El recién nombrado ministro de Hacienda, Arcadi España, se someterá la próxima semana a su primera sesión de control al Gobierno en el Congreso de los Diputados, donde tendrá que responder a cuestiones planteadas por Sumar, socio minoritario del Ejecutivo, y por uno de los apoyos habituales del bloque de investidura, EH Bildu.
Arcadi España tomó posesión de la cartera de Hacienda el pasado 27 de marzo, después de que la ya exvicepresidenta y exministra de Hacienda, María Jesús Montero, abandonara el Ministerio para convertirse en la candidata del PSOE a la Presidencia de la Junta de Andalucía en las elecciones del 17 de mayo.
Tras este relevo, la Vicepresidencia Primera del Gobierno ha recaído en el ministro de Economía, Carlos Cuerpo, quien, pese a haber comparecido ya en el Congreso con su nueva responsabilidad ante la Comisión de Economía, aún no ha intervenido en una sesión plenaria.
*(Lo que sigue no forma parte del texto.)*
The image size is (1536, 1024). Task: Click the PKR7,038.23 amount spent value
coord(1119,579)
Su estreno en el hemiciclo se demorará al menos otra semana, ya que ha comunicado que no asistirá al próximo control al Gobierno por encontrarse de viaje oficial en Estados Unidos.
Quien sí acudirá al Pleno será Arcadi España, que deberá fijar posición sobre la financiación de la Comunidad Valenciana y sobre la implantación de un gravamen a los beneficios extraordinarios de las compañías energéticas.
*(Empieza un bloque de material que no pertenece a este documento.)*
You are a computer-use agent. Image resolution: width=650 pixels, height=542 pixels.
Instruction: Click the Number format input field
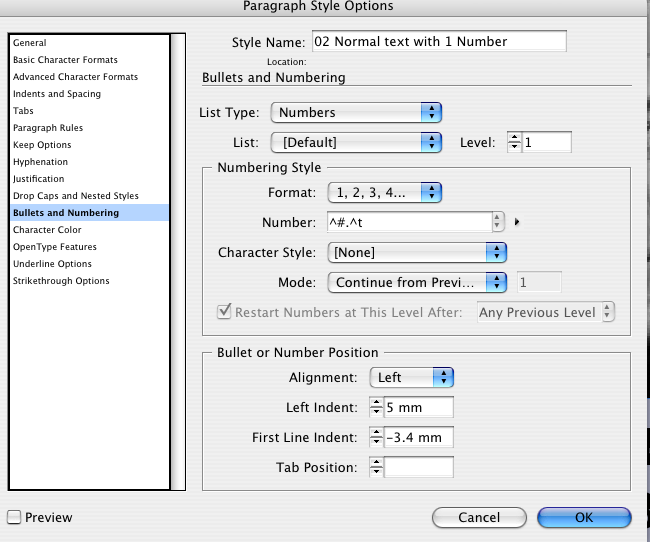pyautogui.click(x=410, y=222)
Financiación autonómica e impuesto a las eléctricas
En concreto, el diputado de Compromís integrado en Sumar, Alberto Ibáñez, interpelará al ministro, que fue conseller en la Generalitat Valenciana en el Gobierno del socialista Ximo Puig, acerca de cómo y en qué plazos prevé resolver “la infrafinanciación histórica del País Valencià”, según figura en el borrador de preguntas e interpelaciones del Pleno al que ha tenido acceso Europa Press.
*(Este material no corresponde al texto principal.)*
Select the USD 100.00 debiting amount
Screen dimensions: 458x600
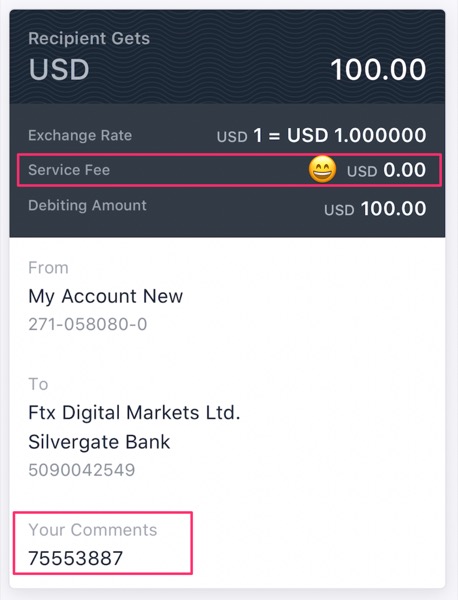(x=375, y=209)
Asimismo, EH Bildu dirigirá otra cuestión al titular de Hacienda para conocer si está dispuesto a reactivar el impuesto a las energéticas “aunque Europa no actúe”. Esta iniciativa se produce tras la reciente solicitud elevada por España, Alemania, Italia, Austria y Portugal a la Comisión Europea para que se promueva un tributo sobre los beneficios extraordinarios de las empresas energéticas derivados de la crisis en Oriente Medio.